**TASKS TO COMPLETE**
(a) Decide whether each statement below agrees with the press release on Ontario's aging landfills, answering yes or no and quoting the deciding words of the release. (i) Modern landfills are designed to control air emissions. (ii) The ministry inspects most landfill sites every year. (iii) Of the landfills with Certificates of Approval, 21 are subject to the 1998 requirements.
(b) Reproduce the press release on Ontario's aging landfills from "While modern landfills" up to and including "Environmental Protection Act.".
(c) Write what comes next in the press release on Ontario's aging landfills, starting after its final sentence.

Ontario’s Forgotten Polluters: Aging Landfills
Sep 22nd, 2010 6:28 AM
For Immediate Release
Aging Landfills: Ontario’s Forgotten Polluters
Toronto, 22 September 2010 – The Ministry of the Environment has lost track of hundreds of aging landfills that threaten Ontario’s water and air quality, says the Environmental Commissioner of Ontario Gord Miller in his 2009/2010 annual report released today.
“Without proper protective measures and monitoring, aging landfills can pose a serious risk to the environment,” says Miller. “Pollutants can enter ground and surface waters; decomposition produces noxious odours and greenhouse gases.”
While modern landfills are designed to control air emissions and prevent contaminants from reaching water sources, landfills pre-dating the 1998 implementation of stricter regulatory standards are not. Miller says “the aging landfills are not adequately inventoried or regularly inspected, and their approvals are not being updated by the province.”
• There are 2,449 landfills in Ontario with Certificates of Approval, but only one percent, or 21 landfills, are subject to the more stringent 1998 requirements of the
Environmental Protection Act.
• The ministry only inspects 11 percent of landfill sites annually. The low inspection rate increases the likelihood that contaminated water is seeping from older landfills undetected.

**MATERIAL PROVIDED**
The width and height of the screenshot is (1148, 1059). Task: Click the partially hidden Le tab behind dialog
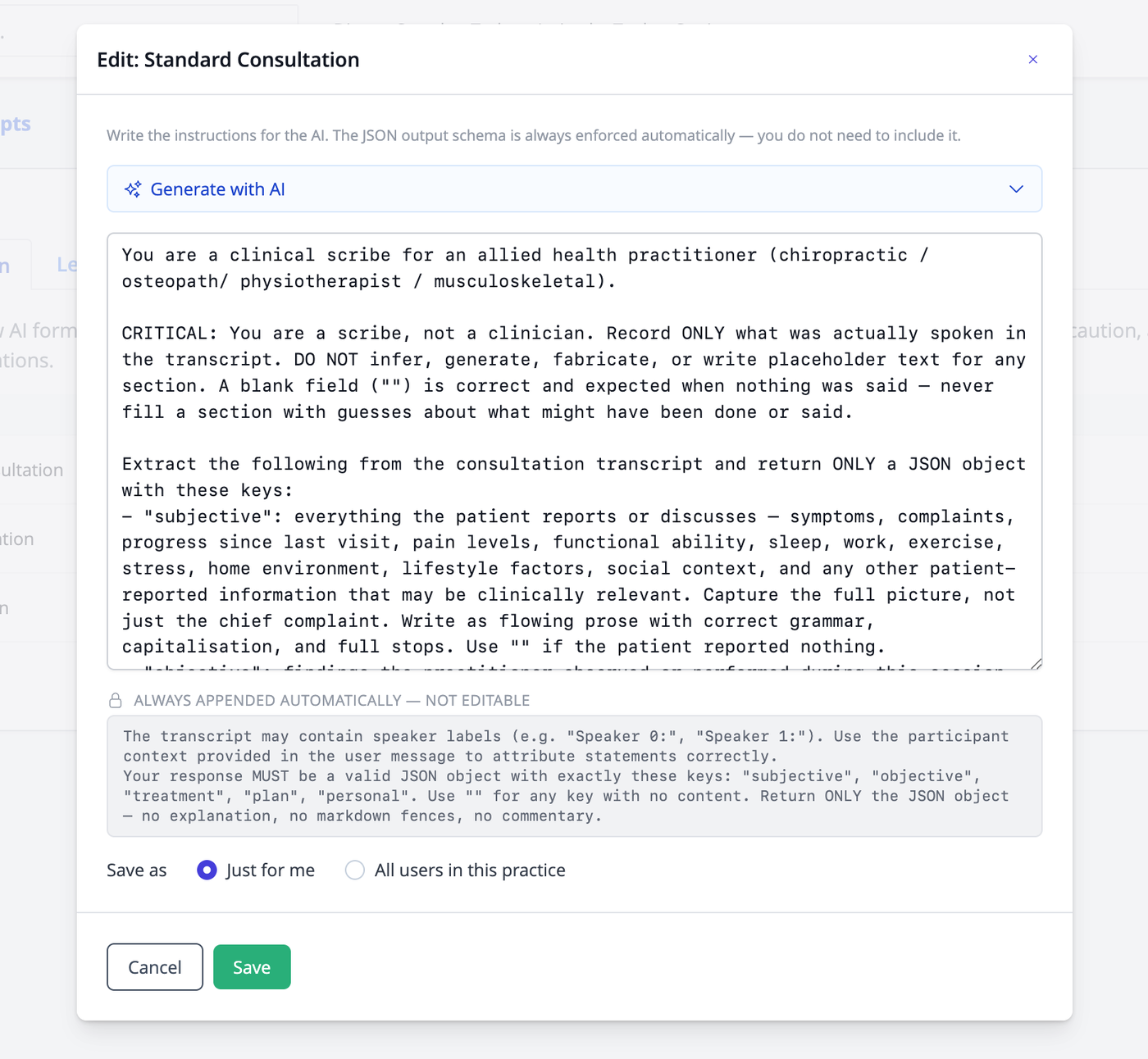66,265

**ANSWERS FOR THE TASKS**
(a)
(i) Yes: "modern landfills are designed to control air emissions and prevent contaminants from reaching water sources"
(ii) No: "The ministry only inspects 11 percent of landfill sites annually."
(iii) Yes: "only one percent, or 21 landfills, are subject to the more stringent 1998 requirements"

(b)
While modern landfills are designed to control air emissions and prevent contaminants from reaching water sources, landfills pre-dating the 1998 implementation of stricter regulatory standards are not. Miller says “the aging landfills are not adequately inventoried or regularly inspected, and their approvals are not being updated by the province.”
• There are 2,449 landfills in Ontario with Certificates of Approval, but only one percent, or 21 landfills, are subject to the more stringent 1998 requirements of the
Environmental Protection Act.

(c)
• More than 1,000 historic landfills are estimated to have closed before the ministry itself was created. These old dumps therefore are subject to even less scrutiny, if any, by the ministry.
Miller says “the ministry has yet to implement past recommendations to update obsolete approvals issued to landfills and to create a publicly accessible inventory of all Ontario landfills.” The Commissioner finds it perplexing that current ministry databases are less accessible and less comprehensive than the ministry’s 1991 Landfill Inventory, which was a published document that listed information on all provincial landfills.
“Landfills can no longer be the province’s forgotten polluters. The public expects the ministry to keep an updated inventory of provincial landfills; monitor high risk sites; and update approvals when necessary. These are vital in protecting our air and water,” explains Miller.
The Commissioner notes Ontario’s Auditor-General is also evaluating the management of Ontario’s landfills for that office’s upcoming report.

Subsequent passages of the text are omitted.